= Native (film) =

2016 film

Native is a 2016 British sci-fi film directed by Daniel Fitzsimmons, written by Fitzsimmons and Neil Atkinson. It stars Rupert Graves and Ellie Kendrick.

==Plot==

Two sets of mixed fraternal twins, Cane and Awan as well as Eva and Seth, are on an unnamed planet on which people are connected in "hive' minds via devices implanted in the backs of their necks, and on which the culture is highly logical and utilitarian. Because they have a high degree of telepathic rapport, they are chosen for a colonization mission to Earth, after a space probe transmits Beethoven's Fifth—which they recognize as evidence of intelligent life but whose purpose they don't clearly understand, as there apparently is no music for artistic purposes on their planet. Authorities choose Cane and Eva as the astronauts, and Awan and Seth as their contacts at Mission Control—that is to say, each astronaut's sole means of communication with their home planet is contact with their twin. Authorities add that there is a live virus aboard ship as well.

Cane is already fascinated by the music, to an extent Eva already finds disturbing. After Awan becomes pregnant, only to die along with the fetuses she was carrying, Cane starts displaying behavior much like conventional human beings—for instance, he starts trying to get to know Eva better personally, and he uses garbage and broken glass to make a pendant for himself and a drawing for Eva. Eventually, he becomes distraught enough to attempt suicide by hanging, though Eva saves his life. He also tries to initiate physical contact with Eva, despite her objections.

As the ship approaches Earth, Eva receives instructions from Mission Control, via Seth, to land in a body of water near a city, and to release a live virus to render the human race extinct to prepare for colonization by the home world. Cane uses a shard of broken glass to cut the telepathic receiver out of his neck, enters a room with what appear to be fetuses in artificial wombs but may be their "virus", and attempts to shut down the virus program before Eva knocks him out and places him in a stasis chamber.

Because the virus needs to be exposed to human DNA before it is released, Eva goes to extract some. She approaches a woman who fights her off. Eva fatally stabs the woman, then takes her DNA. Eva is distraught, despite Seth's continued pushing to continue the mission. Eve wakes Cane and tells him what she did; he reminds her that she's planning to do the same thing to all other human beings.

Eva and Cane return to the room with the fetuses, and Eva tries telling Cane and herself that human beings aren't as valuable as their people, for instance because there are no "hive minds" on Earth. Then Cane plays Beethoven's Fifth again and Eva collapses; telepathic pressure from Seth continues. She asks Cane for help, and when he returns with a glass shard, she cuts the telepathic receiver out of her neck.

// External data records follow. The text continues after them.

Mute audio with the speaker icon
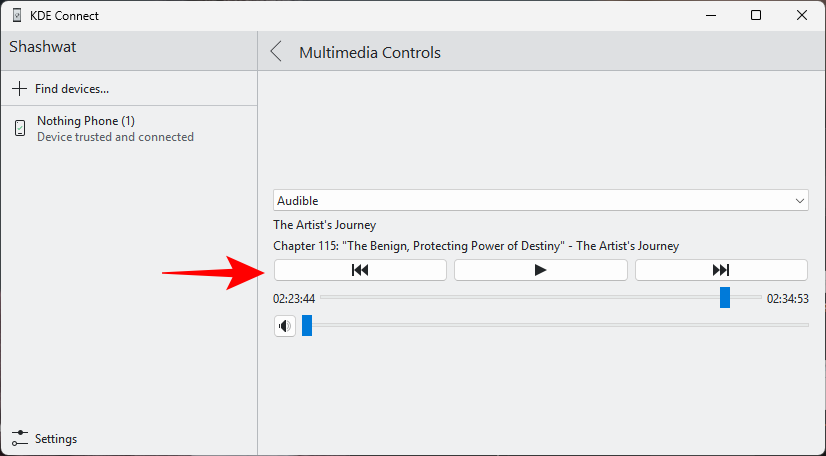The height and width of the screenshot is (456, 826). (x=285, y=326)
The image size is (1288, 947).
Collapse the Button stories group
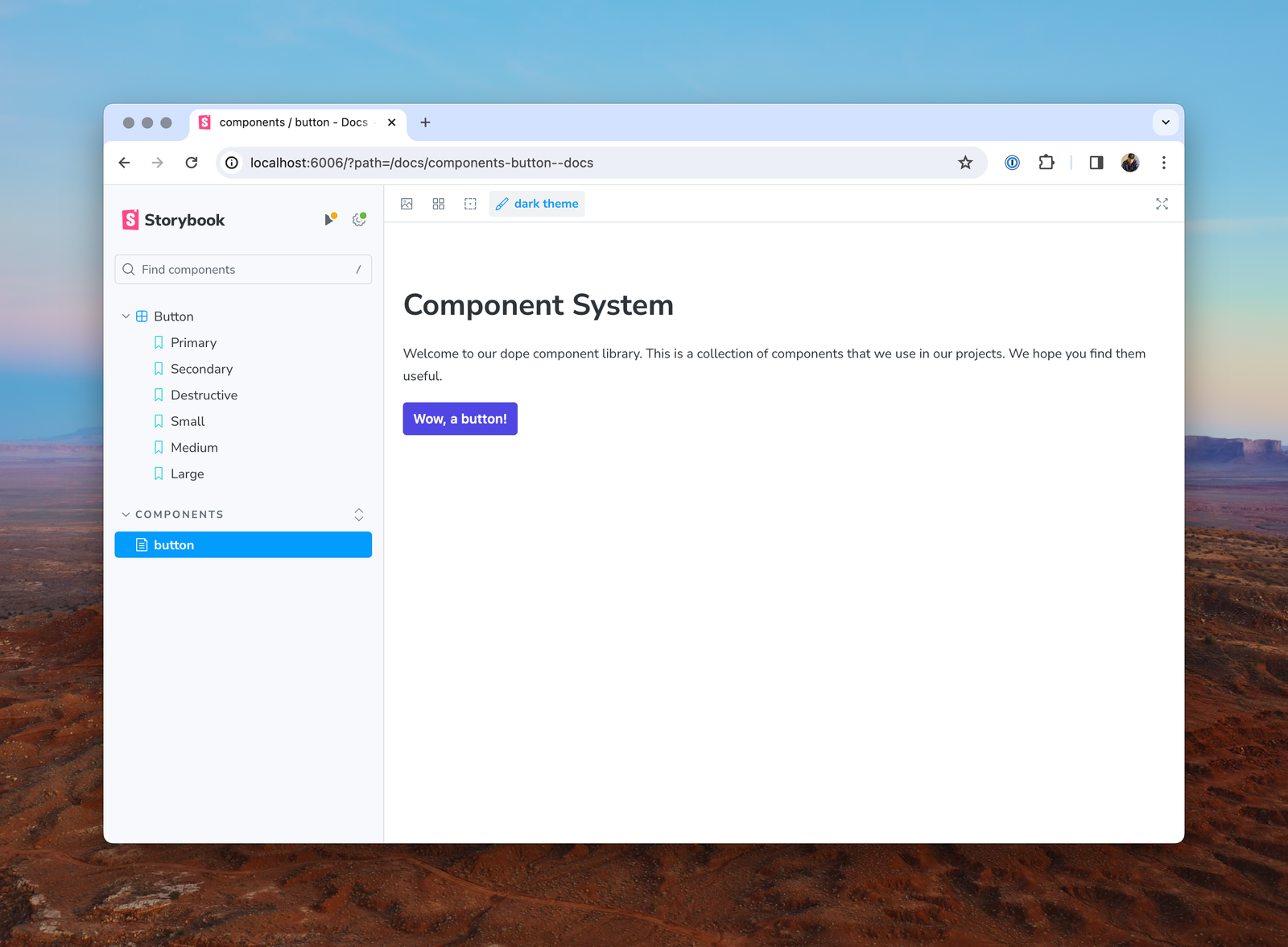[x=126, y=316]
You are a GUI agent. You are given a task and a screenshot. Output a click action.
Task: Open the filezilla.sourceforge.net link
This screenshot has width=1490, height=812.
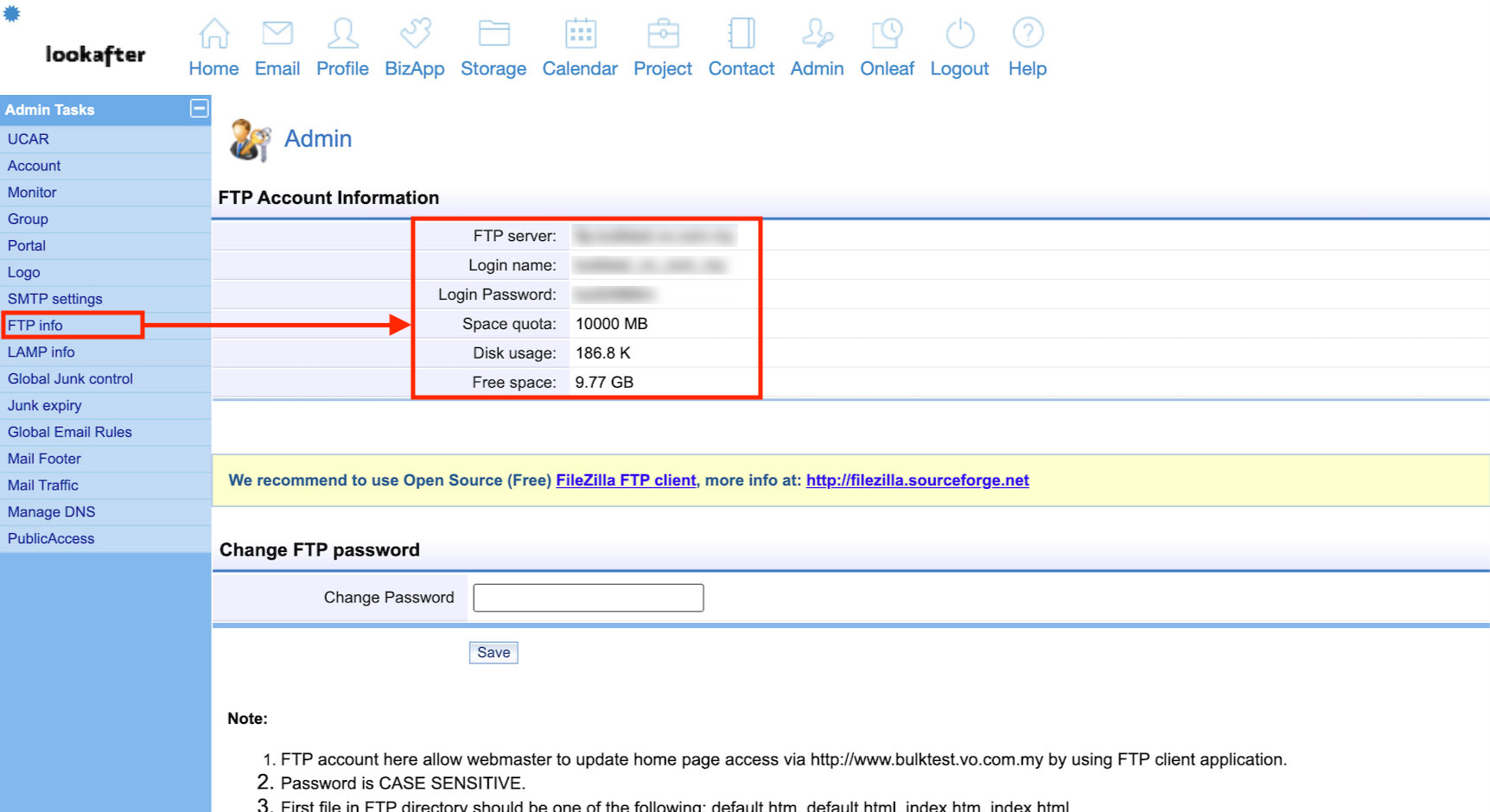[917, 480]
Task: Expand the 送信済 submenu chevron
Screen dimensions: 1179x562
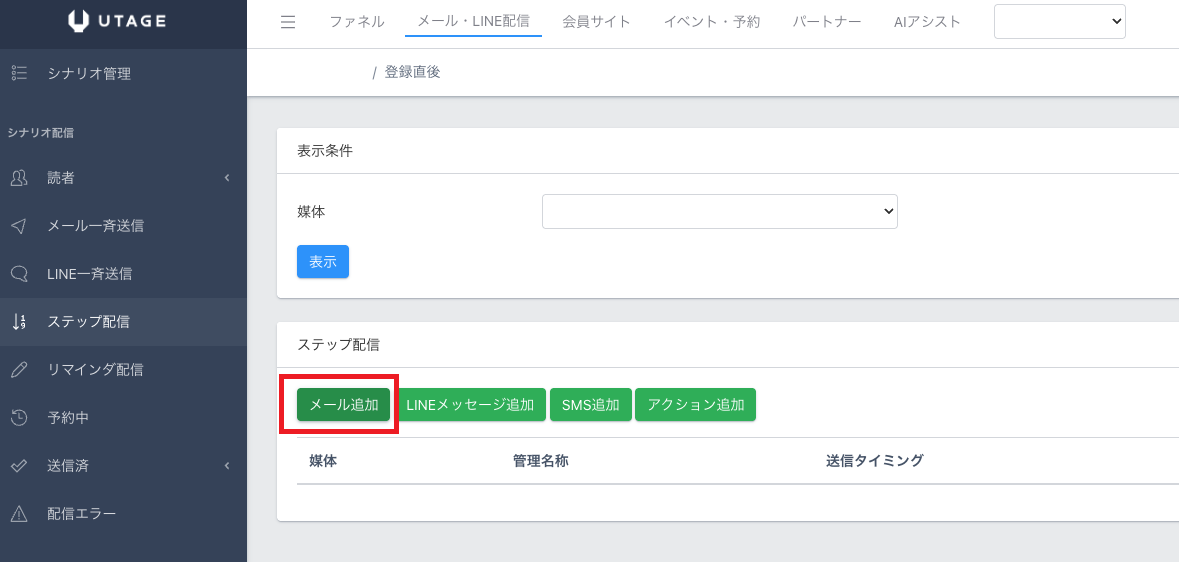Action: [226, 466]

Cane and Eva agree to "contain the virus" on the ship and as an alarm sounds, they leave the ship, presumably for the last time. The movies ends when they are cut off permanently from their home world and unable to speak the language. They admit to each other how scared they are as they consider what they will do next.

==Cast==
- Rupert Graves as Cane
- Ellie Kendrick as Eva
- Leanne Best as Awan
- Joe Macauley as Seth
- Pollyanna McIntosh as Matilda
- Daniel Brocklebank as Delin
- Chiara D'Anna as The Target
- Ian Hart as Telepathic voice
- John Fitzsimmons as Listener

==Reviews==
Native has a 43% rating on Rotten Tomatoes based on 7 reviews, with an average rating of 5.1/10.

The film is described as being "smart" and "elegant" by Peter Bradshaw in the Guardian. Kim Newman in Empire magazine says it is "ambitious, unusual, and thought-provoking". In The Times Ed Potton calls it a “script full of promise, with provocative things to say about empathy, obedience, and individualism”.

==Production==
It was shot predominantly in Dagenham and Formby Beach in Liverpool in 2014. The co-writer and co-producer Atkinson said in an interview with the Liverpool Echo: “Everyone at Formby Beach was helpful. Dogwalkers gave us a wide berth but the problem was the tide–we had a ticking clock and finished filming with the water up to our director of photography’s knees.”

==Awards==
The film won the feature film award at the 2016 Boston Science Fiction Film Festival. It was nominated for best film and director at the 2016 Bogotá Film Festival.